Rehabilitation objectives:

Local (no evidence)

– mobility into flexion

– muscles control and performance safe to begin in the non-provocative inner range

– progress loading progressively with strengthening, especially at the end-stage when moving into extension

Remote

– Abdominal strengthening ( mid-level evidence for TA activation)

– (early stage) remove the extension from the lumbar spine (increase extension at thoracic and hips)

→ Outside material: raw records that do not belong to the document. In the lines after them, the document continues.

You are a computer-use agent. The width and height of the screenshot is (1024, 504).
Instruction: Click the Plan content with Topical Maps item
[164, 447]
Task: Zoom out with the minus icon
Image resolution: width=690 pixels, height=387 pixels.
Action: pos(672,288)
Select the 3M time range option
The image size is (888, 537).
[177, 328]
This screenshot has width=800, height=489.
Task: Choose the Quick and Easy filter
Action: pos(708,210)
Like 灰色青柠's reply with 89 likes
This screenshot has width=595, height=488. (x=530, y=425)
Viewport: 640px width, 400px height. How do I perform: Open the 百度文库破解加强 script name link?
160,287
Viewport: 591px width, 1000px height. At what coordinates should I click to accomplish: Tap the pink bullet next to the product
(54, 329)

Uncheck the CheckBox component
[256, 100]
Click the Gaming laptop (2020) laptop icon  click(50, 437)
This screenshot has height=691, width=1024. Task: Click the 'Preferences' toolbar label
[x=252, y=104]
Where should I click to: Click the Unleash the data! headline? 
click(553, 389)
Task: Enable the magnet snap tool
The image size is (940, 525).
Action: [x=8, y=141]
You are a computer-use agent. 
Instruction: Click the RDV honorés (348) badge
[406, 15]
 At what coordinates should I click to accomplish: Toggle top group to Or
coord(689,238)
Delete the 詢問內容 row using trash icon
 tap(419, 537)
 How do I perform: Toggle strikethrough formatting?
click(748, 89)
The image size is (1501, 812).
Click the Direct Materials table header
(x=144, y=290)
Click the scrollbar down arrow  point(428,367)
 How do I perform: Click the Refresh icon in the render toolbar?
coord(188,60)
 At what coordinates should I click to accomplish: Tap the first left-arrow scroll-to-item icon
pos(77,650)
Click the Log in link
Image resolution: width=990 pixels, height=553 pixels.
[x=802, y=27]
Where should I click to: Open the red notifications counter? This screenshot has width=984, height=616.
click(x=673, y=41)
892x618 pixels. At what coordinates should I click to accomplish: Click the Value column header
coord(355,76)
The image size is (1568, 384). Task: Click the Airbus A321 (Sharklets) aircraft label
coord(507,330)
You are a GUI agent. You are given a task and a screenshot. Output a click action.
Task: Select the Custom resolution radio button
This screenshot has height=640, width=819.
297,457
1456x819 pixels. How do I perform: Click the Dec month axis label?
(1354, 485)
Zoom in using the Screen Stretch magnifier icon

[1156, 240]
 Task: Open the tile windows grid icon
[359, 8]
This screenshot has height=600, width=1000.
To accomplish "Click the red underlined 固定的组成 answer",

– (early stage) muscles control and performance safe to begin in the non-provocative inner range

General

– consider biomechanics and technique // are we able to redistribute the load somewhere else

– posture

– address contributing factors and cardiovascular fitness

Surgical

– with failed conservative treatment surgery is indicated in ~9% of cases

High evidence in the back pain world for ensuring the use a biopsychosocial approach when planning for optimal rehabilitation

Differential diagnosis for Lumbar Spondylolysis

Spondylolisthesis // bilateral pain, neurological symptoms

Disc pathology// flexion pattern and pain that crosses the midline

Spinal cord injuries // positive neurological or neurological symptoms

Cord equina // B&B, saddle anesthesia, bilateral symptoms

Muscle strains // dynamic assessment

Central canal stenosis // neurological symptoms, bilateral symptoms

Nerve root // positive neurological or neurodynamic findings

Cancer // subjective special questions

Ankylosing spondylitis // inflammatory special questions

References

Bahr R. The IOC manual of sports injuries. 1st ed. Sweden: International Olympic Commitee; 2012.

Brukner P, Khan K. Clinical sports medicine (volume 1 injuries). 5th ed. Australia: McGraw-Hill Education; 2017.

Garet, M., Reiman, M.P., Mathers, J. and Sylvain, J., 2013. Nonoperative treatment in lumbar spondylolysis and spondylolisthesis: a systematic review. Sports health, 5(3), pp.225-232.

Leone, A., Cianfoni, A., Cerase, A., Magarelli, N. and Bonomo, L., 2011. Lumbar spondylolysis: a review. Skeletal radiology, 40(6), pp.683-700.

McNeely, M.L., Torrance, G. and Magee, D.J., 2003. A systematic review of physiotherapy for spondylolysis and spondylolisthesis. Manual therapy, 8(2), pp.80-91.

Peer, K.S. and Fascione, J.M., 2007. Spondylolysis: a review and treatment approach. Orthopaedic Nursing, 26(2), pp.104-111.

Standaert, C.J. and Herring, S.A., 2000. Spondylolysis: a critical review. British journal of sports medicine, 34(6), pp.415-422.

Lawrence, K.J., Elser, T. and Stromberg, R., 2016. Lumbar spondylolysis in the adolescent athlete. Physical Therapy in Sport, 20, pp.56-60.